DIRECTIONS FOR THIS TASK: Would you show every line from the records that holds "agent"?

┌──

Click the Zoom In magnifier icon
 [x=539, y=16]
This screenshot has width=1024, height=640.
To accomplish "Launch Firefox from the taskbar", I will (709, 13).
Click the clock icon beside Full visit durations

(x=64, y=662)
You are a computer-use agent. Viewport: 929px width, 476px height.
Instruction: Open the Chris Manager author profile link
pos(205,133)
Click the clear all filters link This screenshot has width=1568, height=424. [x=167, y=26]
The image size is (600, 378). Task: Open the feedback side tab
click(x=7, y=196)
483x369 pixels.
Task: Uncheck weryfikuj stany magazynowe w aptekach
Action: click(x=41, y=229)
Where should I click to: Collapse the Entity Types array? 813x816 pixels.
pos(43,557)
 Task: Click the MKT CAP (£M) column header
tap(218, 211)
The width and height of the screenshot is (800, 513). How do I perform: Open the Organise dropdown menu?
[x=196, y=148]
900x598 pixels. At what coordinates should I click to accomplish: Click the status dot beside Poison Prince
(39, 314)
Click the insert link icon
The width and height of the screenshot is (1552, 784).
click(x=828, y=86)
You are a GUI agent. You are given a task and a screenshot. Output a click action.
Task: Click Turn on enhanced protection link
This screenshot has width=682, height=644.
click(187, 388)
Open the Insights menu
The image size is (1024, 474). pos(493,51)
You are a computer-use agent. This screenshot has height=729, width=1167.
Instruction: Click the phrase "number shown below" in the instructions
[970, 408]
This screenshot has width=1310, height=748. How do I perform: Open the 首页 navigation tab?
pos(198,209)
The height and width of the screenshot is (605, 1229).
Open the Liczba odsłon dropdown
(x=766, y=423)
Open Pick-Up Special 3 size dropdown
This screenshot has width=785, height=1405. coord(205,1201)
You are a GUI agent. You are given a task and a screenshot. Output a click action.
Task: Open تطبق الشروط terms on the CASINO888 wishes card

└──

OUTPUT FOR THIS EXERCISE:
You are a computer-use agent. Viewport: 929px width, 476px height.
You are a GUI agent. You are given a task and a screenshot. Output a click action.
You are a computer-use agent. This screenshot has height=729, width=1167.
You are a GUI agent. You are given a task and a screenshot. Output a click action.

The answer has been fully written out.